**WRITTEN PROBLEM:**
In the listing below, rewrite everything from the line containing "1565x660 pixels. At" down to the line containing "Looking at the screenshot, I should 794,591.", both included, as a JSON list of strings with one string per line and blank lines left out.

**GIVEN RECORDS:**
● ● ● ●
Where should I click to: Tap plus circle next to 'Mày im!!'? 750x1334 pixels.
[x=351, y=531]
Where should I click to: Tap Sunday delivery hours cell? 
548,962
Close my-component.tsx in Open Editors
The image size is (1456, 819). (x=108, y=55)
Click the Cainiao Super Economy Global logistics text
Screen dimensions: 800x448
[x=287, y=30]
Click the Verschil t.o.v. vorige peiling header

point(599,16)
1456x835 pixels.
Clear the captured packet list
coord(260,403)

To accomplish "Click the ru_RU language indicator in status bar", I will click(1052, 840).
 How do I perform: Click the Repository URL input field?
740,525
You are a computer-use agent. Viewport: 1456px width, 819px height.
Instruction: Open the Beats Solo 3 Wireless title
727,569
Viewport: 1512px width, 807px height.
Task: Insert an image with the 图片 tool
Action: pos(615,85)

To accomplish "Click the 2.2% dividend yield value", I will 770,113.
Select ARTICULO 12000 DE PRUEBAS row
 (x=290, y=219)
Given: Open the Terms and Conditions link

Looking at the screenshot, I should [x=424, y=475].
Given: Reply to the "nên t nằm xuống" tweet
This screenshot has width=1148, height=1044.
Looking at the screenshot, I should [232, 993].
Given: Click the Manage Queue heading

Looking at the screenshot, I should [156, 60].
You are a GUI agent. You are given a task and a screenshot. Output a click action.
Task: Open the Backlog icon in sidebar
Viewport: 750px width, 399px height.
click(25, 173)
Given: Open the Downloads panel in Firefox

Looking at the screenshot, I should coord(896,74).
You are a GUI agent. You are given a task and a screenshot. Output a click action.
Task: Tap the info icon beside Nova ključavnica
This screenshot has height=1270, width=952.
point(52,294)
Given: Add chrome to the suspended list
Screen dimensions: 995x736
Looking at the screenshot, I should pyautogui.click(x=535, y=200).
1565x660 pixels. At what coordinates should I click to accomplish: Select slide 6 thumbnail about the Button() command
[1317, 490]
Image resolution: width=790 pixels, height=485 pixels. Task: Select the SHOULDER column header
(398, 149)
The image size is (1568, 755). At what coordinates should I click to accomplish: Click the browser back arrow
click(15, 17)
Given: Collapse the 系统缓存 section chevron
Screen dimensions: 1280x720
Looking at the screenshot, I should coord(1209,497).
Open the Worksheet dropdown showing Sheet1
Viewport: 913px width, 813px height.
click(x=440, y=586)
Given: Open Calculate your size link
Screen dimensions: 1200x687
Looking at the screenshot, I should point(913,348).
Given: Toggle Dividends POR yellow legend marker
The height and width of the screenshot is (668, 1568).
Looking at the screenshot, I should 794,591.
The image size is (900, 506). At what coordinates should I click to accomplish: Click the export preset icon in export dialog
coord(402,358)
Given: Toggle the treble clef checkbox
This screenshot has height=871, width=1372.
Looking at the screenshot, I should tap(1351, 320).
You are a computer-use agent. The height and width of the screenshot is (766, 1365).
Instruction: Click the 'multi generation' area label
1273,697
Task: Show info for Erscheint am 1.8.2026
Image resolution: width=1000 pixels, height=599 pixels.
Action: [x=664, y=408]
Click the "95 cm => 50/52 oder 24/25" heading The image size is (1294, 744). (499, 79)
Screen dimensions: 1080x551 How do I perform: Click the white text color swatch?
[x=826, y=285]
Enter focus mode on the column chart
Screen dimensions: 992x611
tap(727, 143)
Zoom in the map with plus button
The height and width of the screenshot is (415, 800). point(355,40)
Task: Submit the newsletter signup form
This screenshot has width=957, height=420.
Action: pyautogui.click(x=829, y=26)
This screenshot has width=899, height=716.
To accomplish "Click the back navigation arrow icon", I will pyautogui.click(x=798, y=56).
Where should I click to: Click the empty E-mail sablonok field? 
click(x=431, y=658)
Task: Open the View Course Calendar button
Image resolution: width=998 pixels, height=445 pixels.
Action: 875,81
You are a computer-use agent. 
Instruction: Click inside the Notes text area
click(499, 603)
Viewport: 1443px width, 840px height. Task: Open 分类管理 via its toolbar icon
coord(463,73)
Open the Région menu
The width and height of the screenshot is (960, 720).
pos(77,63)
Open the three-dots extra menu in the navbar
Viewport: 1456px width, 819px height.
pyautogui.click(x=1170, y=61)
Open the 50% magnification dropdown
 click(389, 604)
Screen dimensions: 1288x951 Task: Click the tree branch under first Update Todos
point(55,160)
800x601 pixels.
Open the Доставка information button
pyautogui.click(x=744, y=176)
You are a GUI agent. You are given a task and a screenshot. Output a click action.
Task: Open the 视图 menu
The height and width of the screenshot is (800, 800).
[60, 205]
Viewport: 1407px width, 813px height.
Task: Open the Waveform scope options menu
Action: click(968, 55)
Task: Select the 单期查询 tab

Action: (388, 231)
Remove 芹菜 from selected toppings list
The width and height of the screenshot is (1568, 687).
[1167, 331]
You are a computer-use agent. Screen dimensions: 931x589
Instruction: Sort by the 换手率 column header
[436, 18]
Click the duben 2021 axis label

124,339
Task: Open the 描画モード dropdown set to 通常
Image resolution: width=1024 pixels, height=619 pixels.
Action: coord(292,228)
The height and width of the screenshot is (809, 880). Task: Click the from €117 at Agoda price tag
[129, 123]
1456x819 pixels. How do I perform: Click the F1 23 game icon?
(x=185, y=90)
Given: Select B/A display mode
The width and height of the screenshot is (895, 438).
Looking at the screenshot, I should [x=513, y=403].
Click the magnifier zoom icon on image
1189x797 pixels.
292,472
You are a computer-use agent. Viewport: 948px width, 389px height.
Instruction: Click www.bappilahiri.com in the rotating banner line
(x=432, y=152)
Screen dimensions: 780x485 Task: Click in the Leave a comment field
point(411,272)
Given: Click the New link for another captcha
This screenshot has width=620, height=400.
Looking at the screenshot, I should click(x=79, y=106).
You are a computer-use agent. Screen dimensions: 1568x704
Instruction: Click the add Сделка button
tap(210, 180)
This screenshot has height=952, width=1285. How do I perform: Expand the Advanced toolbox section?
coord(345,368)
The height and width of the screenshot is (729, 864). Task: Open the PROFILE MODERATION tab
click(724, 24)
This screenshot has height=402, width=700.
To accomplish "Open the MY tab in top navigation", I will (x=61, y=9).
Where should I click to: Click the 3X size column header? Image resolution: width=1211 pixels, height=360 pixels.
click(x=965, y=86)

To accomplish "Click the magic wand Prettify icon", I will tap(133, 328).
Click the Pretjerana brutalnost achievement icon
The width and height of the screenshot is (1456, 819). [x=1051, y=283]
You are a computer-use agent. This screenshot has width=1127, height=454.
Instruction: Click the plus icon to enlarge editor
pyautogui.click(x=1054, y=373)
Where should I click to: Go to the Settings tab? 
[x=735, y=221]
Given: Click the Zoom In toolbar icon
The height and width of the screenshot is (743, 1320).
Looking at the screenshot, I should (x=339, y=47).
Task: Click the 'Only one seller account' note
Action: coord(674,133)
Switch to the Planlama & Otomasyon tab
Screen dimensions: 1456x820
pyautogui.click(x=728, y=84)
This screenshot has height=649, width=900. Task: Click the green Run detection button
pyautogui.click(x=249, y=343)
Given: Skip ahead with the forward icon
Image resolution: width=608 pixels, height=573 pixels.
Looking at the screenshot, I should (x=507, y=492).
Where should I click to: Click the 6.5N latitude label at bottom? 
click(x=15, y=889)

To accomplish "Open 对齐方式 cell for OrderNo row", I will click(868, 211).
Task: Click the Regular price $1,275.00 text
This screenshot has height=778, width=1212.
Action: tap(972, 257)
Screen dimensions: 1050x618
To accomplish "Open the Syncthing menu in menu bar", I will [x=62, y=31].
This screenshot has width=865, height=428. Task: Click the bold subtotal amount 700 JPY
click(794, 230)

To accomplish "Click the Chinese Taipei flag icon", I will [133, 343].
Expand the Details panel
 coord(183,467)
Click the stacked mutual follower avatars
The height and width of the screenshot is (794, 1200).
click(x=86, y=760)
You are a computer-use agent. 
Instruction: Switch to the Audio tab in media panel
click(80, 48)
● ● ● ●
**EXERCISE ANSWER:**
[
  "1565x660 pixels. At what coordinates should I click to accomplish: Select slide 6 thumbnail about the Button() command",
  "[1317, 490]",
  "Image resolution: width=790 pixels, height=485 pixels. Task: Select the SHOULDER column header",
  "(398, 149)",
  "The image size is (1568, 755). At what coordinates should I click to accomplish: Click the browser back arrow",
  "click(15, 17)",
  "Given: Collapse the 系统缓存 section chevron",
  "Screen dimensions: 1280x720",
  "Looking at the screenshot, I should coord(1209,497).",
  "Open the Worksheet dropdown showing Sheet1",
  "Viewport: 913px width, 813px height.",
  "click(x=440, y=586)",
  "Given: Open Calculate your size link",
  "Screen dimensions: 1200x687",
  "Looking at the screenshot, I should point(913,348).",
  "Given: Toggle Dividends POR yellow legend marker",
  "The height and width of the screenshot is (668, 1568).",
  "Looking at the screenshot, I should 794,591."
]